Morley’s conclusion, after a review of Bethlem’s chequered history? That “thousands of middle class homes contain nothing so pretty as a ward in Bedlam” and that “as to all the small comforts of life, patients in Bethlehem are as much at liberty to make provision for themselves as they would be at home”.1

1 H Morley, ‘The Star of Bethlehem’, Household Words, 15 August 1857.

Henry Morley

Henry Morley, c. 1888

His Powers of Walking III

Author and guest blogger Aislinn Hunter continues on from an earlier post.
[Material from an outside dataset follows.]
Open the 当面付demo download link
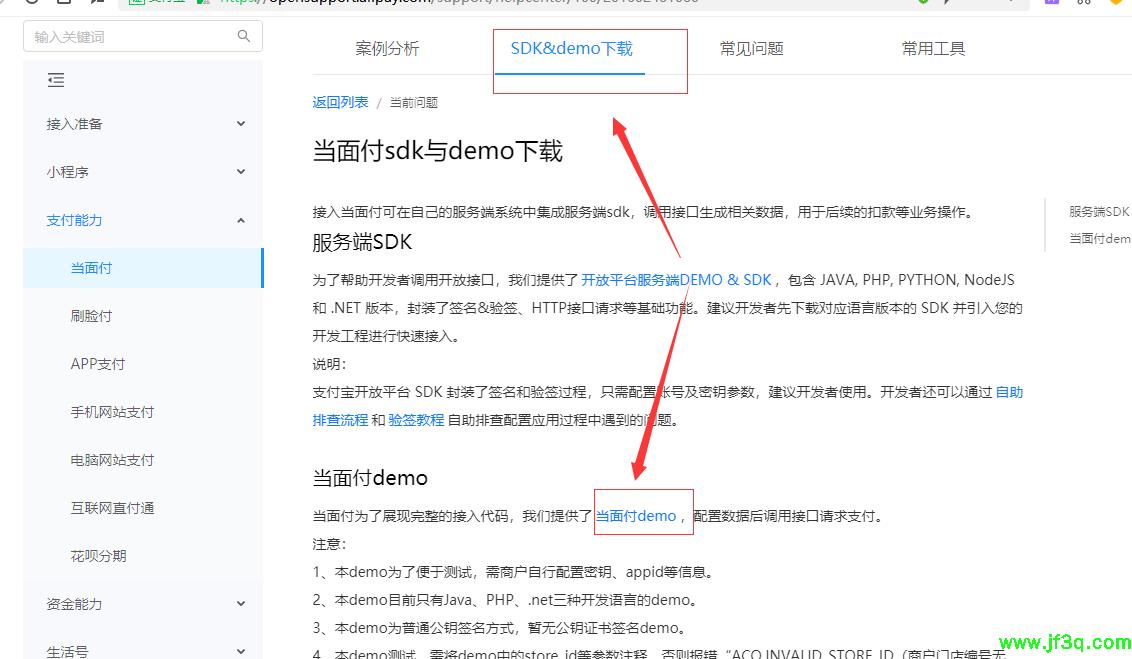 (636, 516)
The walk from Witley to Aldworth was, if our real-life Cowtan went directly, probably about six and a half miles or thirteen miles round trip. Depending on the route and Cowtan’s intentions this could easily have been a much longer trek. Add Cowtan’s age to that and it seems his belief in his great powers of walking were justified. As to his intentions we can only guess. Did Cowtan happen upon Aldworth or did he go there knowing it was the home of one of the era’s greatest poets? Cowtan, as previously mentioned, was a British Museum librarian and author who wrote a number of books on the Museum and its people (‘Memories of the British Museum’ and ‘A Biographical Sketch of Sir Anthony Panizzi’) before his admission to Bethlem. He was also the author of ‘The Autobiography of a “Man of Kent”’ a first-hand account of his life from 1817-1865; an account that references Tennyson twice – a sure sign that Tennyson and his work were on Cowtan’s radar.
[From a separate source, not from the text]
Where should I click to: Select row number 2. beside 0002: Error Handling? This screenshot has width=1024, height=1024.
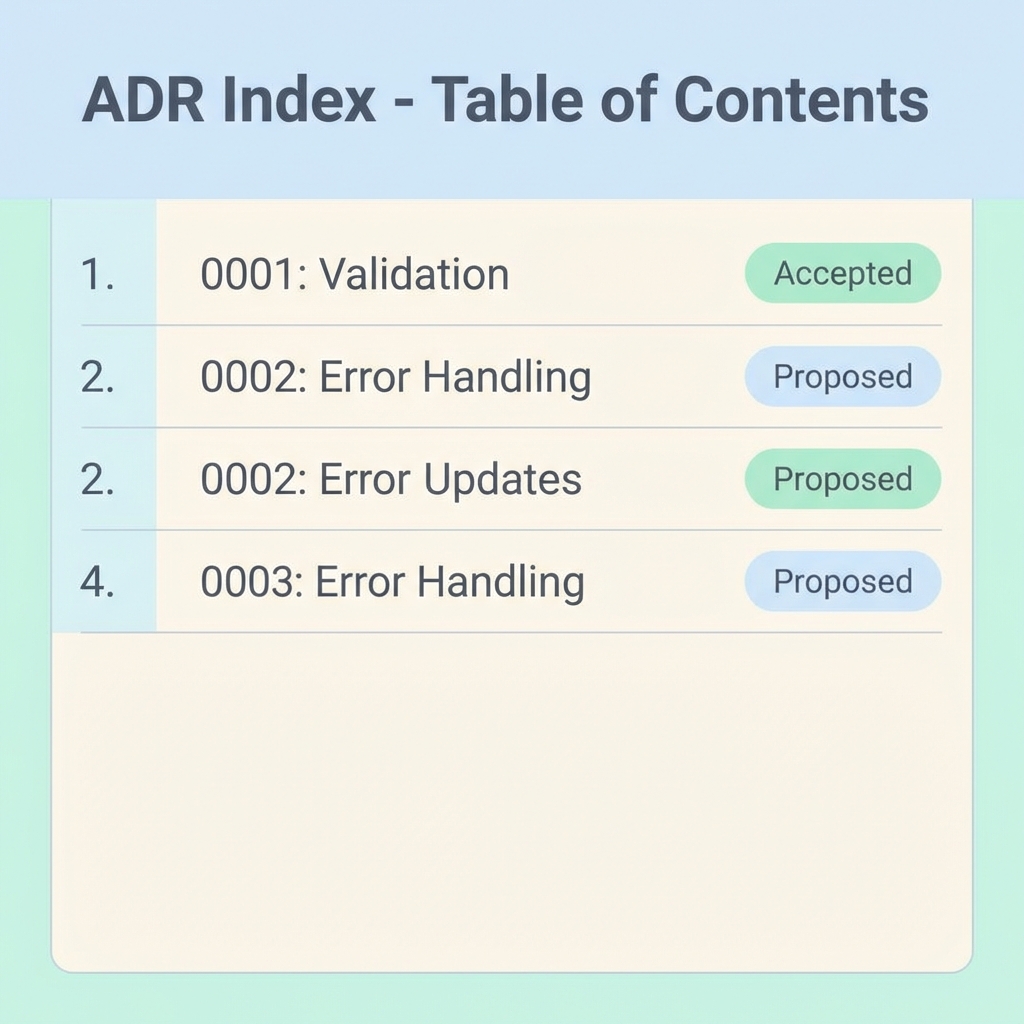pyautogui.click(x=97, y=377)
What amazes me most about Cowtan’s casebook records is the very hazy line between statements of potential fact and ones of potential fiction. One of the signs of Cowtan’s dissociated state is that he claims to have been personally acquainted with the Queen – a completely incredulous idea if one presumes they are reading the casebook of an ordinary citizen – but one not as far-fetched when we discover that Cowtan was very well acquainted with a Mr Williams who was the ‘Librarian in Ordinary to Her Majesty Queen Victoria’ – a man he describes (in ‘Memories of the British Museum’) handling the precious volumes in the Royal Library – a description that places Cowtan there. Indeed, the records that do come up around Cowtan when one starts digging show him to have been a regular correspondent with dozens of important figures in the day (including Charles Dickens who was a ‘subscriber’ of Cowtan’s autobiography and who wrote to Cowtan at least once in 1867). A good number of these correspondences might have been related to Cowtan’s work at the library, or they may have been related to what appears to be a penchant for autographs – regardless, the letters demonstrate that Cowtan had access to, and interactions with, literary and societal circles that wielded significant influence in his day. This is not to say that Cowtan didn’t have a breakdown or suffer profoundly from the overwork his casebook describes, it’s simply to say that his story, like all patient’s stories, is far more nuanced than it might first appear.

I have always been obsessed with lost histories. It is one of the reasons I write and a theme that runs through my first five books and my current novel-in-progress. In finding Robert Cowtan I felt like I enacted what my fictional archivist Jane is seeking to do: give the dead back their stories. That afternoon ten weeks ago in the small back room of Bethlem’s archives was a pivotal one for me as a writer and as a human being. I felt in a small way like I’d re-tied a rope or knit some of the strands of one man’s life back together. A small thing perhaps, but part of what I, as a writer, hope to do: create resonance, take what those who came before us have done, and who they’ve been, and stitch some evidence of their lives back into the larger human story.

Aislinn Hunter is the author of two books of poetry, two works of fiction and a book of lyric essays. Her first novel Stay is due to begin filming in Ireland in the spring. A novel entitled And Then It Will Be Us is nearing completion.